▼

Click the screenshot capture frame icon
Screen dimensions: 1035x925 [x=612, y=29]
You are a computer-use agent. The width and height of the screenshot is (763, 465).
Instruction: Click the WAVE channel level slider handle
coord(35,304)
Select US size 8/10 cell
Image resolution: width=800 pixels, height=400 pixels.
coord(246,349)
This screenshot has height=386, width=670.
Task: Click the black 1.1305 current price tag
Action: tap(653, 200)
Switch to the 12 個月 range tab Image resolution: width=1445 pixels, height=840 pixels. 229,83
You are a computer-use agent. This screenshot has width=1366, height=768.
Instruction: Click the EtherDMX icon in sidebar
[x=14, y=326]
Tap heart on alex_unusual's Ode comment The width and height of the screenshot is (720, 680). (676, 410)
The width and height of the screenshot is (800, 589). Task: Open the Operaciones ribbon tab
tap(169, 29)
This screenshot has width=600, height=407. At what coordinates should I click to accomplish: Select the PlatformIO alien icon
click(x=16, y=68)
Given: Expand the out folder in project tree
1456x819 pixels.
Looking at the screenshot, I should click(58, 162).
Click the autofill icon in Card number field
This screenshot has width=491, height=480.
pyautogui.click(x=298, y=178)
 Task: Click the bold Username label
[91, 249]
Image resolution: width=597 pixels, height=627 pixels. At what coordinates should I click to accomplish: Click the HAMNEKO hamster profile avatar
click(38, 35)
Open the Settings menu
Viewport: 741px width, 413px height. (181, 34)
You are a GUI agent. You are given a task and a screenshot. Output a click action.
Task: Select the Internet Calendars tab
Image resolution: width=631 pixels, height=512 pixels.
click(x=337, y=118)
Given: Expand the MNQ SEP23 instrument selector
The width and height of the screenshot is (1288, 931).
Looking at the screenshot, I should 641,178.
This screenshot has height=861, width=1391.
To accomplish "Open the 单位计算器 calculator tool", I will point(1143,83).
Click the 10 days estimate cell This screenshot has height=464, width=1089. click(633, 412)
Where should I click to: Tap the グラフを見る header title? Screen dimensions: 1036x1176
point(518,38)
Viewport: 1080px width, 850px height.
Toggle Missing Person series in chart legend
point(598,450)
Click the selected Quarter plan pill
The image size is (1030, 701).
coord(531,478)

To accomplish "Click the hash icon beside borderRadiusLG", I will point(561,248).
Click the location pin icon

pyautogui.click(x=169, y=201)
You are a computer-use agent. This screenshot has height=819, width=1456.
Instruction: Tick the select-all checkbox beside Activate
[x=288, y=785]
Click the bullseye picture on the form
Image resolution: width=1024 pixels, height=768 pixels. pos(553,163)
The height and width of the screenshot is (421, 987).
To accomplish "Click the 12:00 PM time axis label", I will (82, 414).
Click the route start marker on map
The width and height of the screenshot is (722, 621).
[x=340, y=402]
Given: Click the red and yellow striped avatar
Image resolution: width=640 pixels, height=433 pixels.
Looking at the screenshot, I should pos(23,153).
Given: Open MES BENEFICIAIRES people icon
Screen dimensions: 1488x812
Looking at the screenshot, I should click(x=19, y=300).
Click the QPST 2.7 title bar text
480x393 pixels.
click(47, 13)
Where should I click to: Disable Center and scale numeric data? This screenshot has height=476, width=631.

▲

**Written request**.
Format the data above as a JSON list of strings, one string per line, leaving out blank lines. Begin at the line that contains "Given: Expand the out folder in project tree" and stop after the line that contains "Looking at the screenshot, I should 641,178.".

**Written response**.
[
  "Given: Expand the out folder in project tree",
  "1456x819 pixels.",
  "Looking at the screenshot, I should click(58, 162).",
  "Click the autofill icon in Card number field",
  "This screenshot has width=491, height=480.",
  "pyautogui.click(x=298, y=178)",
  " Task: Click the bold Username label",
  "[91, 249]",
  "Image resolution: width=597 pixels, height=627 pixels. At what coordinates should I click to accomplish: Click the HAMNEKO hamster profile avatar",
  "click(38, 35)",
  "Open the Settings menu",
  "Viewport: 741px width, 413px height. (181, 34)",
  "You are a GUI agent. You are given a task and a screenshot. Output a click action.",
  "Task: Select the Internet Calendars tab",
  "Image resolution: width=631 pixels, height=512 pixels.",
  "click(x=337, y=118)",
  "Given: Expand the MNQ SEP23 instrument selector",
  "The width and height of the screenshot is (1288, 931).",
  "Looking at the screenshot, I should 641,178."
]